- Exercise objective -
For the word "this", state how many lines of the data include it. Respond with the number only.

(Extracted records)

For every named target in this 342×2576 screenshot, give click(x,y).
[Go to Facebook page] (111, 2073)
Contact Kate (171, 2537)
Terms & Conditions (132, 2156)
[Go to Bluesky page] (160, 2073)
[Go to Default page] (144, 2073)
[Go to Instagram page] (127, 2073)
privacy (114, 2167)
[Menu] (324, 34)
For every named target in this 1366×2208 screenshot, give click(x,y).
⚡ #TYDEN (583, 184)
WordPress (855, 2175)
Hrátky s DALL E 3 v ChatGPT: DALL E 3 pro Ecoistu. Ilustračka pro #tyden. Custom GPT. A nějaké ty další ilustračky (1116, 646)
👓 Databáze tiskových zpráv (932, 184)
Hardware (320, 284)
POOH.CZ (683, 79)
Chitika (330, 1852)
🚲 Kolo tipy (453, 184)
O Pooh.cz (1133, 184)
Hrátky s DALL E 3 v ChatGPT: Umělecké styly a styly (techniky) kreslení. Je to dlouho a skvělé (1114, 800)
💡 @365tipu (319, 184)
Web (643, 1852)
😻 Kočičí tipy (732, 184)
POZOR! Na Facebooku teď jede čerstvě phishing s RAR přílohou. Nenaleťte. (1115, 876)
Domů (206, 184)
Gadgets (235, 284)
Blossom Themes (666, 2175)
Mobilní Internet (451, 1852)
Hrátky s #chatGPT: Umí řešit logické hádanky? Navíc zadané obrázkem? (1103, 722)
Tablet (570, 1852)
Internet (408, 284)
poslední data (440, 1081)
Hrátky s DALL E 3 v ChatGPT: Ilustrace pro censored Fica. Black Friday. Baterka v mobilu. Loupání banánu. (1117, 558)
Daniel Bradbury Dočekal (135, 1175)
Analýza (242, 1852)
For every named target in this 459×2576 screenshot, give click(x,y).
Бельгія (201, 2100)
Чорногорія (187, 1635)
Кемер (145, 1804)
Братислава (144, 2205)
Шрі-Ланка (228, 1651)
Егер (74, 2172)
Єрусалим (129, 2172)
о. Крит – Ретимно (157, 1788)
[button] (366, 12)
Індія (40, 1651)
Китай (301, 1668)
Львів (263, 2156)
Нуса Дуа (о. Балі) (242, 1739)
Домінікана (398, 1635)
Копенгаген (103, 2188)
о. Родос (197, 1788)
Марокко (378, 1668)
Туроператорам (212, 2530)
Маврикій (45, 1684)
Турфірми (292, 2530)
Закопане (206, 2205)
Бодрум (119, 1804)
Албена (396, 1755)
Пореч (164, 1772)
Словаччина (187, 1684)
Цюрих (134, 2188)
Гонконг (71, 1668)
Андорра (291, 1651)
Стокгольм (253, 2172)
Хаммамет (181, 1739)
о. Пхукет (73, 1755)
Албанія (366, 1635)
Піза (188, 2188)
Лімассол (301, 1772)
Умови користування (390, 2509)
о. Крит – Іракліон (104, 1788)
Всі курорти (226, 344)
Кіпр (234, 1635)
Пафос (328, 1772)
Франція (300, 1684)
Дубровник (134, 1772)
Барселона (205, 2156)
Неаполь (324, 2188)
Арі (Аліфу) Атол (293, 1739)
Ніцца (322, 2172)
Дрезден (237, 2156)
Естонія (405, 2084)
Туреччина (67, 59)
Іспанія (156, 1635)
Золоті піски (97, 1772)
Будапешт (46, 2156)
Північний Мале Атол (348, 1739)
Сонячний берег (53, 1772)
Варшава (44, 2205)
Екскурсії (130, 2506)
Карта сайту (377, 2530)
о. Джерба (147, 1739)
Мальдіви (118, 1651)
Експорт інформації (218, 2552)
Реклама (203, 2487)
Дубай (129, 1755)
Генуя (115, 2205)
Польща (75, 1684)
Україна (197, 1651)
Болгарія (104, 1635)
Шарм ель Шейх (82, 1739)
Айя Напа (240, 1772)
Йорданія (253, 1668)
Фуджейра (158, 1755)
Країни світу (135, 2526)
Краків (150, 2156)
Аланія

- Response to the task -
3